:: WORK TO COMPLETE ::
Search term "computer": copy each line of the data containing it.

:: DATA EXCERPTS ::
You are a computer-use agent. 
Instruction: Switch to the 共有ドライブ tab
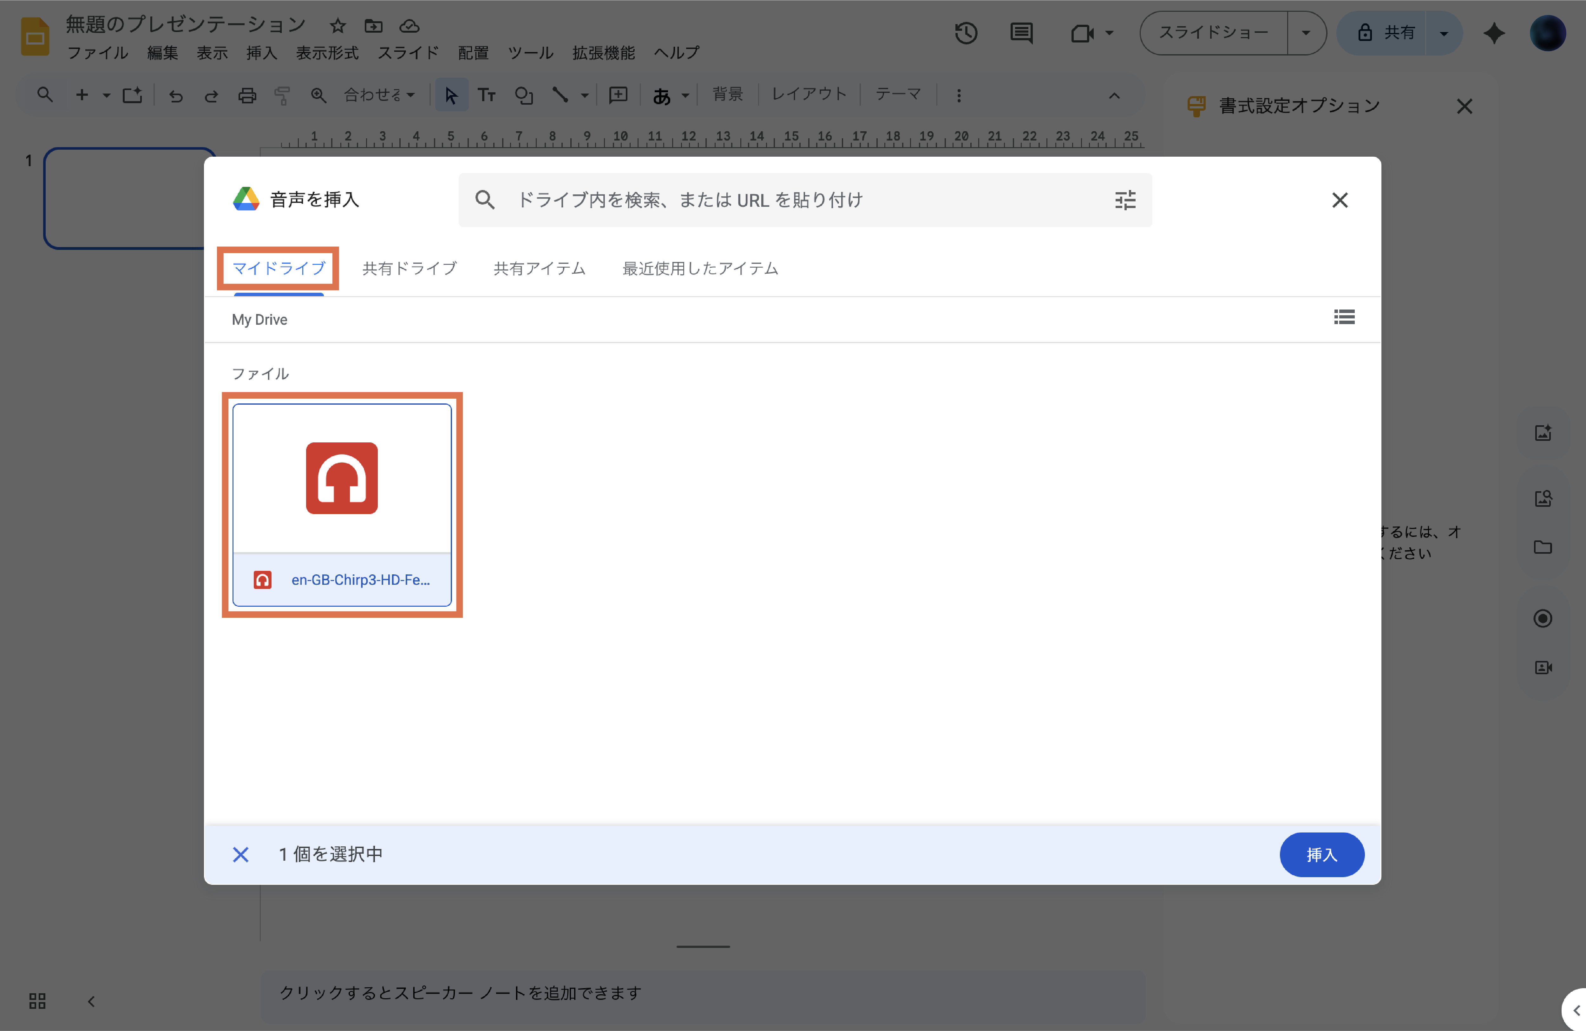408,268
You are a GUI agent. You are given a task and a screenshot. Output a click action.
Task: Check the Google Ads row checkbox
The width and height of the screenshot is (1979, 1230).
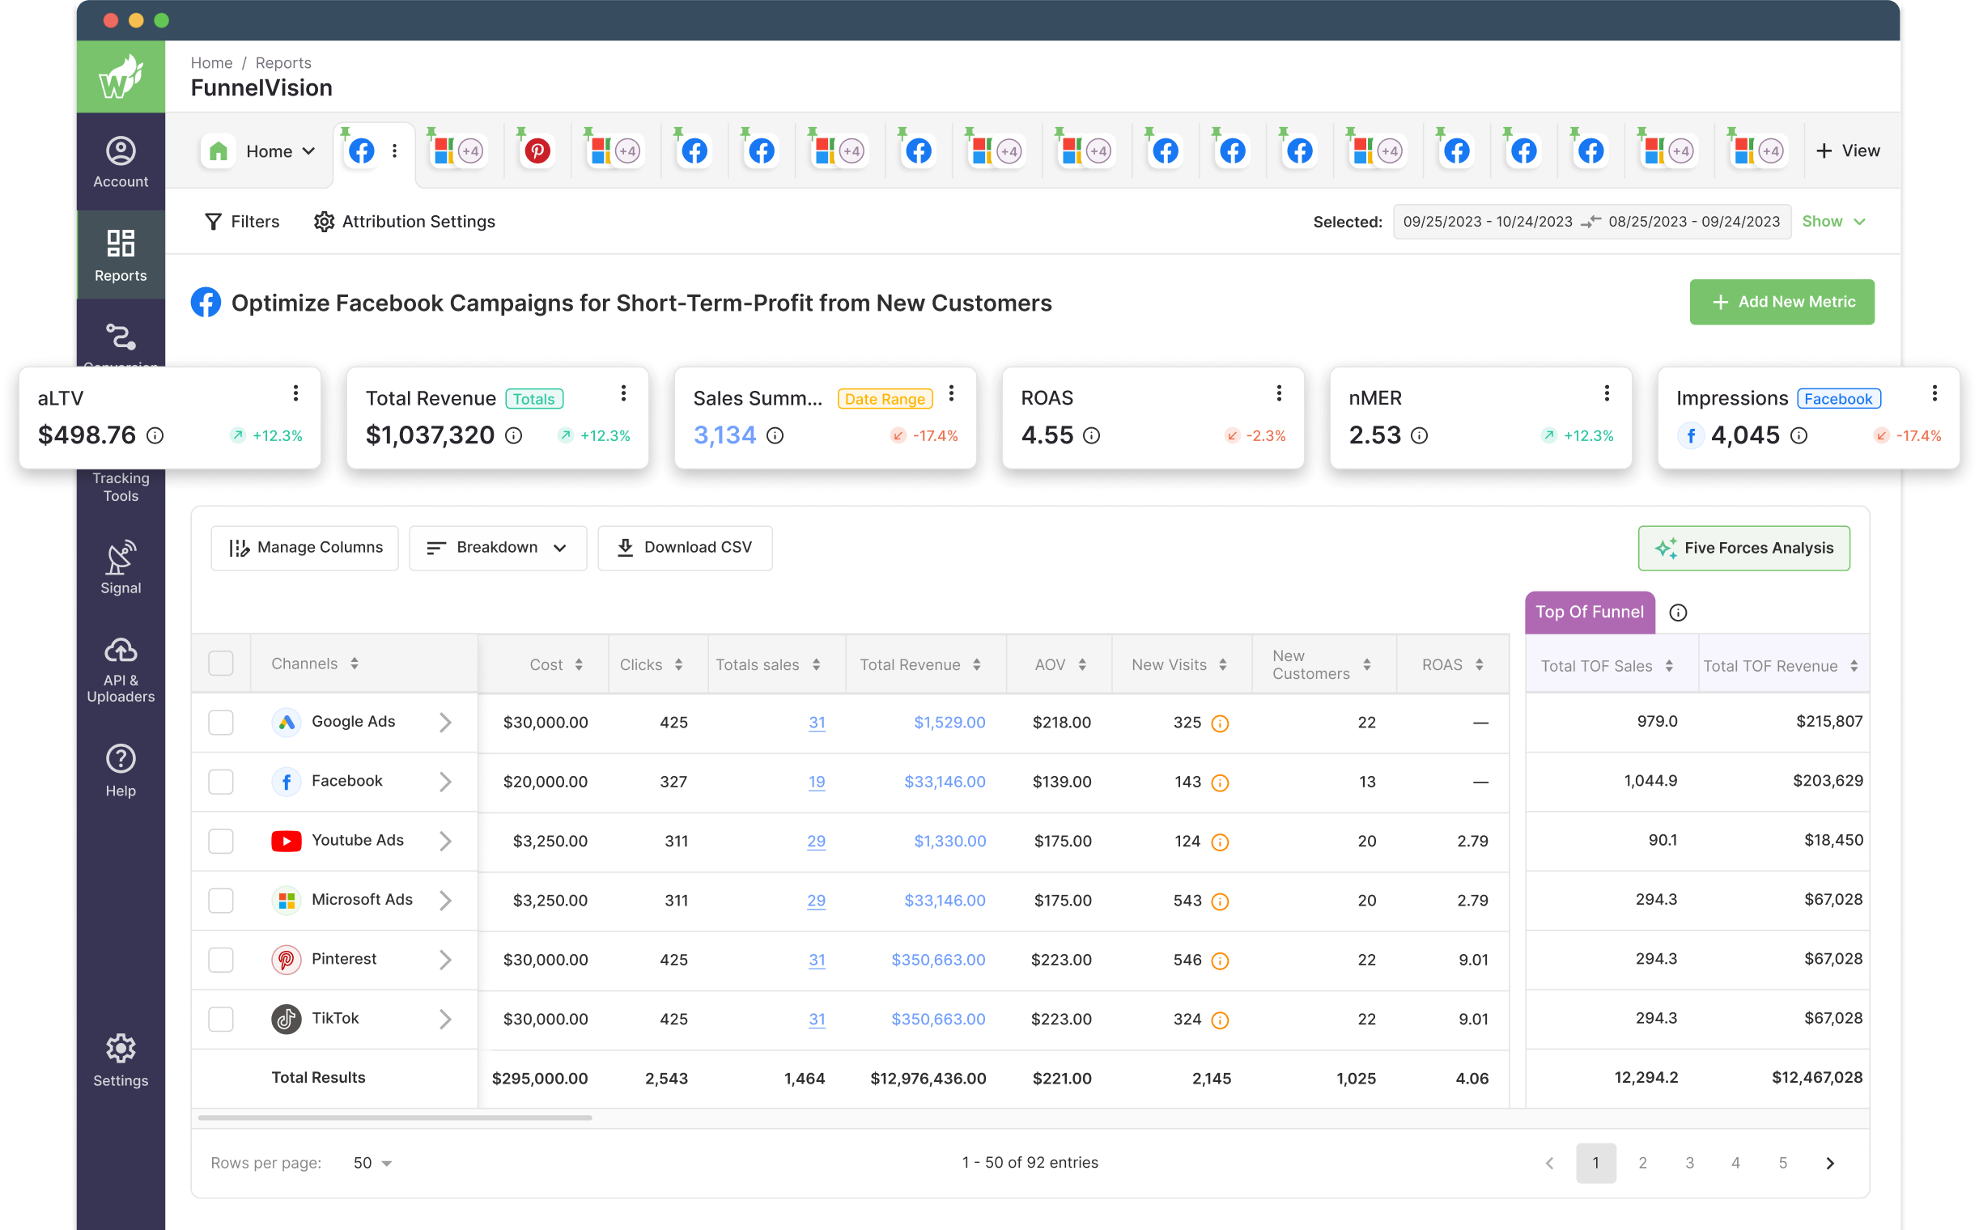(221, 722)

---

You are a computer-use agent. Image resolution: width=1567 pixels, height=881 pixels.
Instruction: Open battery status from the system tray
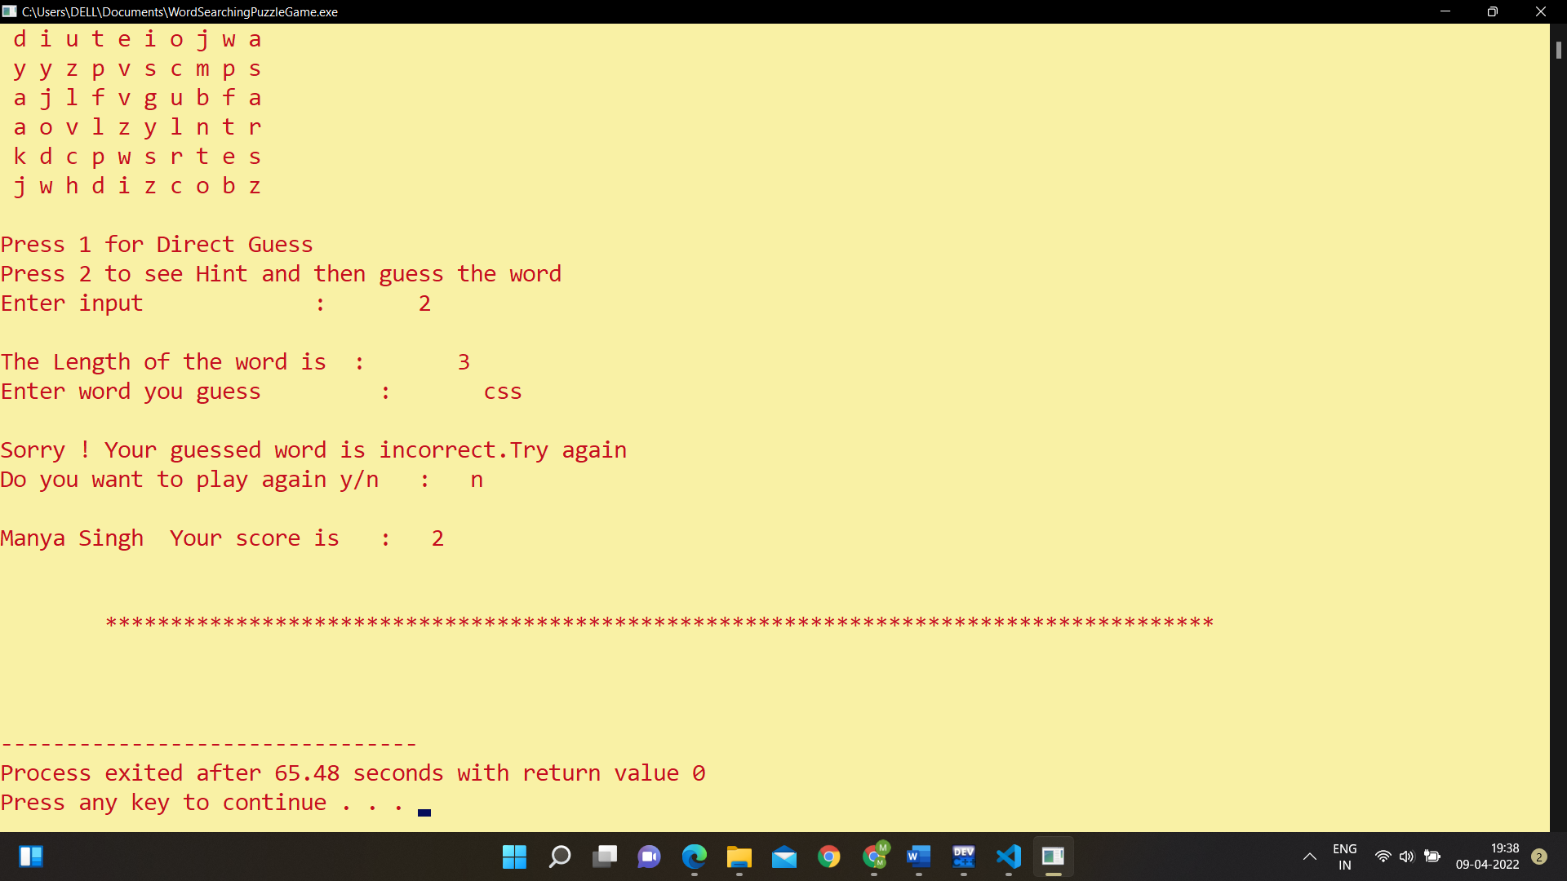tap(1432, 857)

:: FINISHED EXERCISE ::
You are a computer-use agent. 
You are a computer-use agent. Image resolution: width=1567 pixels, height=881 pixels.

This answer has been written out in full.